In the listing below, find the line that contains "[Yale’de Sonbahar Kampanyası] (193, 1207)" and the line that contains "Arıman Shop (208, 1691)". Quote both and every line between them, exactly, and nothing more.

** Provided information **
---------------

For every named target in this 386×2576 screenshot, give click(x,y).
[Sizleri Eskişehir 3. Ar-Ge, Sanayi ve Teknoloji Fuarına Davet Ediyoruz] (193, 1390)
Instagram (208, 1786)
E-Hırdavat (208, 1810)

---------------

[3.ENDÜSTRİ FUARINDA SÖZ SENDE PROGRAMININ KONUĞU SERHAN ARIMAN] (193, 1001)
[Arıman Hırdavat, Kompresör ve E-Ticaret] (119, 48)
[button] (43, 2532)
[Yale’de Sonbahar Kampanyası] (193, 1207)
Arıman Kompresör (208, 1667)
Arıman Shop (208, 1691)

---------------

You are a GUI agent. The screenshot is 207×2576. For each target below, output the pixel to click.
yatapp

---------------

** Response **
[Yale’de Sonbahar Kampanyası] (193, 1207)
Arıman Kompresör (208, 1667)
Arıman Shop (208, 1691)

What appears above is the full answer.